I'm Dr. Jennifer Miller and I'm a physiatrist or a physical medicine and rehabilitation specialist here at Shriners Children's New England. A physiatrist is a unique medical specialty because unlike a cardiologist who has a particular organ that they're concerned about, we have more of a philosophy of looking at how we can help a person be as mobile and as high functioning as possible with whatever cards they were dealt. And so that means we are experts at muscles, nerves, bones, brain, spinal cord, but we really look at the whole person and do whatever we can medically to help remove barriers to functioning as optimally as possible.

So many of the children we see at Shriners Children's New England have very complex medical histories. They might have an orthopedic need where they need an eventual surgery or they need someone surveying their skeleton to see if they'll need the surgery down the line.

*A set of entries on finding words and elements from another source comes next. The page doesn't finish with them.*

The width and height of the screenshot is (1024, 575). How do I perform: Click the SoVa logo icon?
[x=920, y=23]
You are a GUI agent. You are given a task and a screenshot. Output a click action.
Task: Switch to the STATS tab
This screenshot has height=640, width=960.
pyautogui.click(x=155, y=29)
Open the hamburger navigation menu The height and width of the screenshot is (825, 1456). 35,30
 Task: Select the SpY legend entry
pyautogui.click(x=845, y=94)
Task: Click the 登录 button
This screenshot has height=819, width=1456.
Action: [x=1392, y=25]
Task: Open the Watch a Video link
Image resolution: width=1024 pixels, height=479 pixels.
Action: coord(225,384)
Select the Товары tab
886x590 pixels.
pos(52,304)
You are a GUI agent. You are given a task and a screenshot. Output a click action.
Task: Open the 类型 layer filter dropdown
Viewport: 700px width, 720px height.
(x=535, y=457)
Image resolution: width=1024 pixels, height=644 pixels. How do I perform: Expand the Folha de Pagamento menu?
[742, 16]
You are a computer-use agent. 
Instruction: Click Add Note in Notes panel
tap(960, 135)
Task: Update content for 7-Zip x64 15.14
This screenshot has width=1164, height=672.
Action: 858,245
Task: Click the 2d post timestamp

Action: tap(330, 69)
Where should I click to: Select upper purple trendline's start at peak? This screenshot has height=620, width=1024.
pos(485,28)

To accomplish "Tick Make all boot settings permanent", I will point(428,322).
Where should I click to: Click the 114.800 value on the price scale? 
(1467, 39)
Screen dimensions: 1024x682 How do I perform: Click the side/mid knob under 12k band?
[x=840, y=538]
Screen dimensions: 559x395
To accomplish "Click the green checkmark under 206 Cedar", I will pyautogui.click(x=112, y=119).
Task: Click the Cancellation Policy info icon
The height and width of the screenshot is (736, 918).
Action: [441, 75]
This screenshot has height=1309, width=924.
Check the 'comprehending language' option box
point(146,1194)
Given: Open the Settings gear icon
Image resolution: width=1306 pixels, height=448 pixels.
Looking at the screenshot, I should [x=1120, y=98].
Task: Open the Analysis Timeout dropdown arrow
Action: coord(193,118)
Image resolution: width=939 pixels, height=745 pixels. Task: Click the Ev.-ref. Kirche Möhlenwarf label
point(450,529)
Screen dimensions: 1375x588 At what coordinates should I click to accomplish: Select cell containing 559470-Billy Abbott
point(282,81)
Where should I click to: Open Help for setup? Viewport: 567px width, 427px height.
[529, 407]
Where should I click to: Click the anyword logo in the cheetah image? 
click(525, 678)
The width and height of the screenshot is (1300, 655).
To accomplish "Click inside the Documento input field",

So I see patients with amputations or limb differences, and I'm part of the prosthetic prescription process and also help with the other symptoms related to being an amputee. I see patients with cerebral palsy and genetic conditions that may affect muscle tone, so children who have spasticity or high muscle tone or children who have hypotonia or low muscle tone. I'll also evaluate children who have unusual gait patterns from all different causes.

Collaboration has always been very important to me as a provider, but this used to look like emails and phone tag, and now here I'm able to walk down the hall and talk to the orthotist in real time about the brace that a child needs. I could pop upstairs and talk to their physical therapist while they're still here in the building. And that real-time collaboration is just so much more accessible and serves my patients so much better.

So education is really important to me. I've worked in a medical school educating future doctors for the last 10 years. Originally, I taught neuroscience and now I teach our disability curriculum, so I'm focused on helping future doctors be more nuanced and more thoughtful in the way they approach patients with disability. That passion for education goes into each of my patient visits as well. I like to make sure that any person who's come and seen me, any parent, leaves knowing something that they didn't know before the appointment.

I like to make sure visits are fun and I like to make sure I know my patients and am asking things that matter to them. I'm a mom myself, so we can talk about Bluey for the whole appointment if that's their favorite thing. But each time they come back, I take those nuggets of information I know from our last visit and make sure we return to them so that they feel known and they feel seen.

I've always been a very curious person. I've always loved learning. I read really early in life, and so I'm always seeking out answers and having those curiosities met in such exciting ways with colleagues around that I can ask those questions to or patients that teach me new things every day, it just makes my work so fulfilling.